La Liberazione è un percorso che non si è concluso, all’inizio, nel pieno dell’euforia ci siamo dati politicamente un testo che è espressione di quella stagione e della sofferenza patita per l’illusione a cui molti avevano abboccato nei toni trascinanti che evocavano il ritorno ai fasti dell’Impero romano, alla bellezza della guerra, alla necessità sanguinaria di seminare morte tra i nemici per ammantarsi di gloria, del naturale destino di comandare sugli altri popoli; quel testo che chiamiamo Costituzione è il parto della Liberazione. A scuola mi avevano spiegato che per capire un popolo andava letta la Costituzione di quel popolo, era la loro fotografia. È falso. Almeno lo è per la Costituzione italiana. In ogni articolo troverete nei fatti delle contraddizioni, il Potere è anticostituzionale, a cominciare dal lavoro sottopagato e precario che dilaga, alla mala distribuzione della ricchezza, alla sanità mal gestita, alla scuola precarizzata, ai tentativi di controllare la Magistratura, al ripudio della guerra. La Costituzione non è la fotografia di un popolo, le anime eterogenee che l’hanno scritta lo sapevano bene che non dovevano commettere quest’errore, ma è una proiezione, un divenire, un impegno quotidiano a cui dobbiamo tendere per vivere la libertà, la partecipazione, la fratellanza.

E invece stanno prendendo piede le insidie e non mi riferisco all’evidente gestione di un governo che si sente pronipote di quei tempi bui spazzati via dalla Liberazione e ne invoca se non una riabilitazione, almeno uno sguardo indulgente, penso a come si è involuto il Potere da dopo il crollo dell’URSS. Non ci sono alibi, a lavorare perché il vero Potere potesse avere mano libera, ovvero il Capitalismo, hanno contribuito i governi di centrosinistra e centrodestra indifferentemente.
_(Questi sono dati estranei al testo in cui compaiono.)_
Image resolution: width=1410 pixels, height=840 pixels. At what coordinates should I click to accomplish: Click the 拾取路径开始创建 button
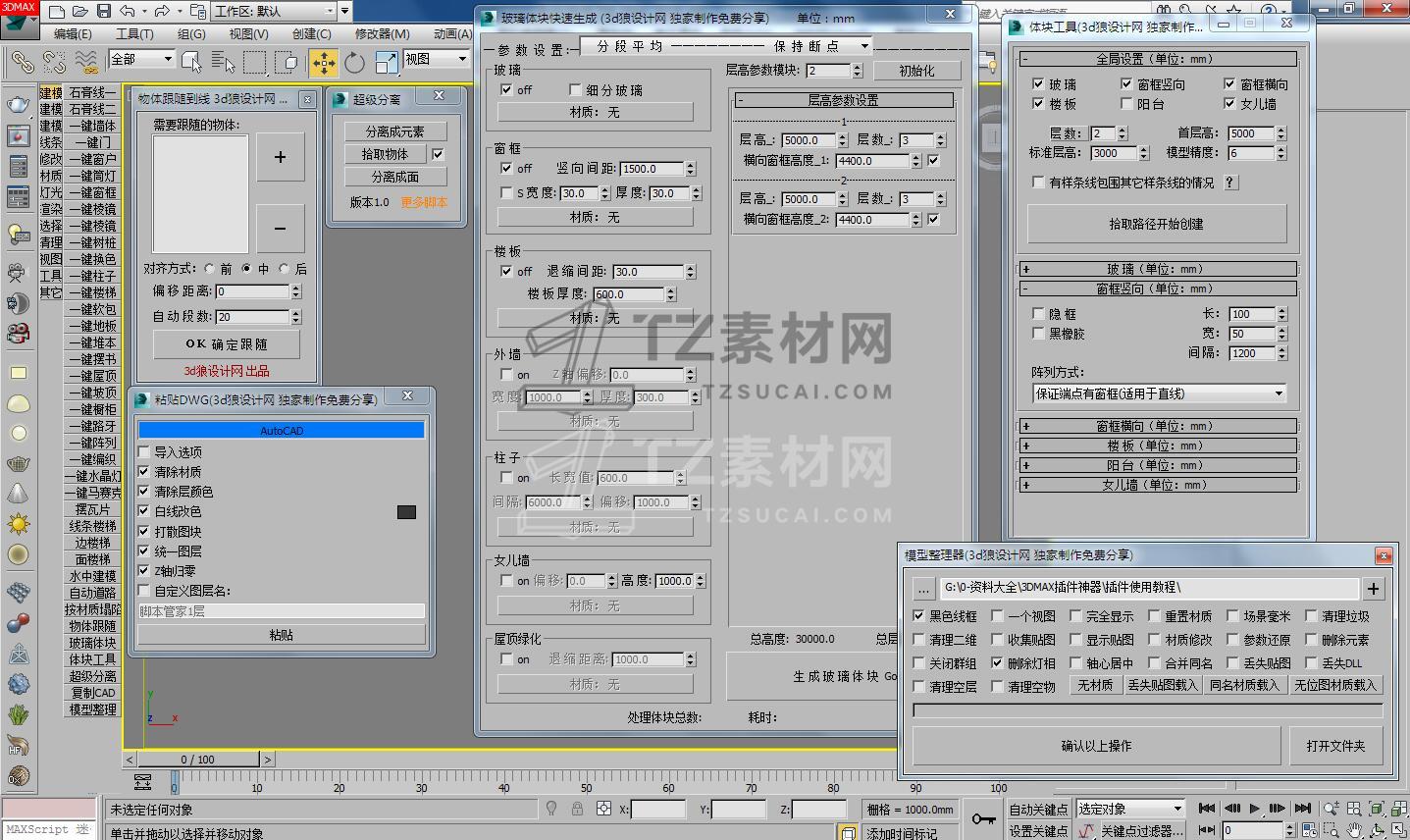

La svendita dell’industria italiana è stata opera del centrosinistra, così come la difesa della televisione commerciale come strumento di distrazione delle masse è stata avvalorata, i conflitti di interesse, lo sdoganamento della guerra come azione preventiva (di fatto è stata avvallata la sudditanza al Paese capitalista per eccellenza, gli Stati Uniti), quelli di centrodestra lo hanno continuato, era nel loro DNA.

Ottant’anni sono tanti, potevamo crescere nella consapevolezza di essere un popolo e che la felicità non è un bene commerciale, ma una forza condivisa; dal nostro cattolicesimo avremmo dovuto capire e realizzare una società attenta alla vedova, all’orfano, al carcerato e allo straniero; dal socialismo avremmo dovuto fare nostra la giustizia sociale, lavorando perché nessuno restasse indietro; dal liberalismo avremmo dovuto fare la libertà, ovvero espressione di idee e azione nel rispetto dell’umano.

Ci siamo persi per strada e ne ha approfittato il Capitale che ha di fatto cancellato i confini per la circolazione del denaro, ha impoverito i lavoratori dipendenti, ha impedito ai poveri di inseguire un sogno, domina il mondo con le armi, si è insinuato nelle grandi potenze comuniste, fa affari e si spartisce il mondo (il grande sogno di Hitler si sta concretizzando, in doppio petto).

Ottant’anni sotto attacco, ma in molte latitudini possiamo sentire ancora, tra gli ultimi, tra chi resiste, tra le macerie di città distrutte quel canto che irrita la nostra Destra:

«Una mattina mi son svegliato,
oh bella, ciao! Bella, ciao! Bella, ciao, ciao, ciao!»

La Liberazione parte da questo Paese e si diffonde nel mondo che resiste. Dovremmo esserne orgogliosi, dovremmo difendere con i denti questa giornata, dovremmo fermarci e meditarci. Ecco riflettiamoci e rispecchiamoci negli occhi di quelle donne e quegli uomini che scendevano dai monti e entravano in città al grido di «Libertà!». Quel mondo è tutto da costruire.